(EXERCISE DETAILS) Rewrite the items below with "Given" renamed to "Request" and everything else unchanged. Leave the pictures out of your version.

(Element lookup records)
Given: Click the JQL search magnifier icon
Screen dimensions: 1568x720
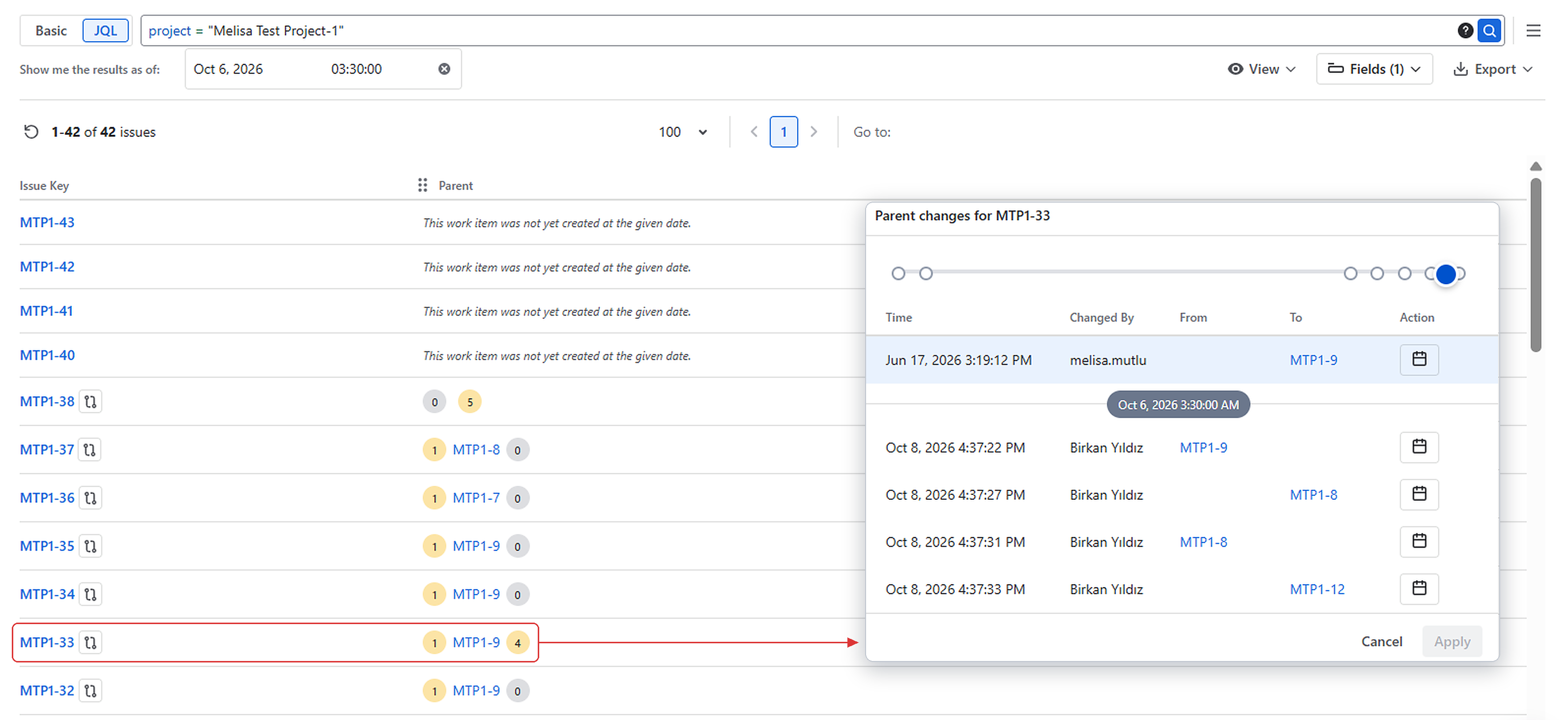Looking at the screenshot, I should pos(1489,30).
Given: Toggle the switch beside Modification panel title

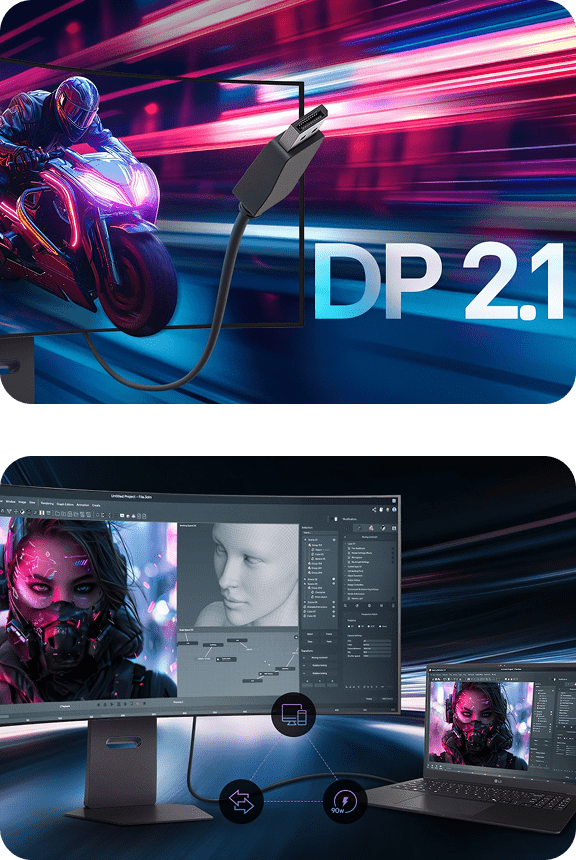Looking at the screenshot, I should (x=334, y=519).
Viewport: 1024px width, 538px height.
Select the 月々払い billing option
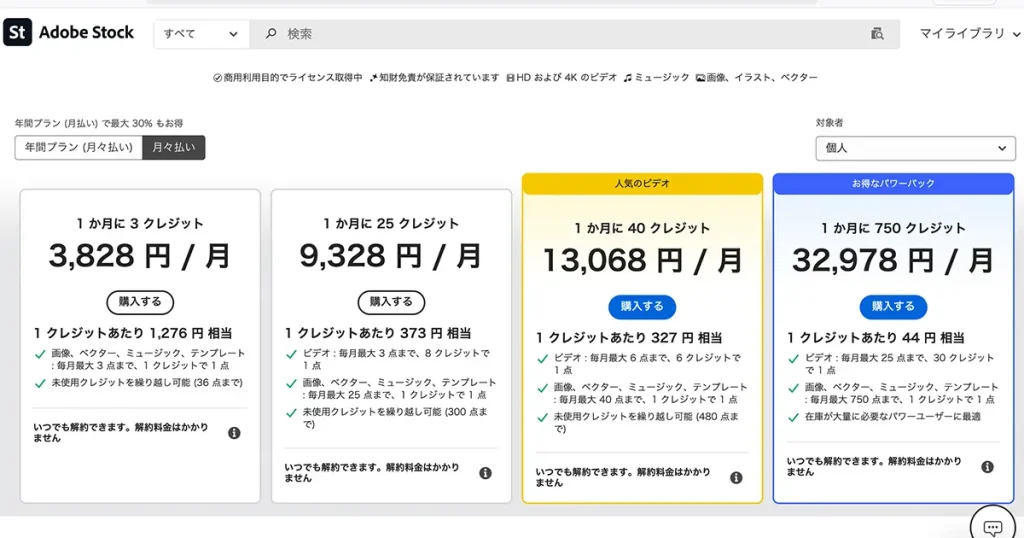point(173,147)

(CORRECT OUTPUT)
Request: Click the JQL search magnifier icon
Screen dimensions: 1568x720
Looking at the screenshot, I should pos(1489,30).
Request: Toggle the switch beside Modification panel title

Looking at the screenshot, I should (x=334, y=519).
Viewport: 1024px width, 538px height.
Select the 月々払い billing option
point(173,147)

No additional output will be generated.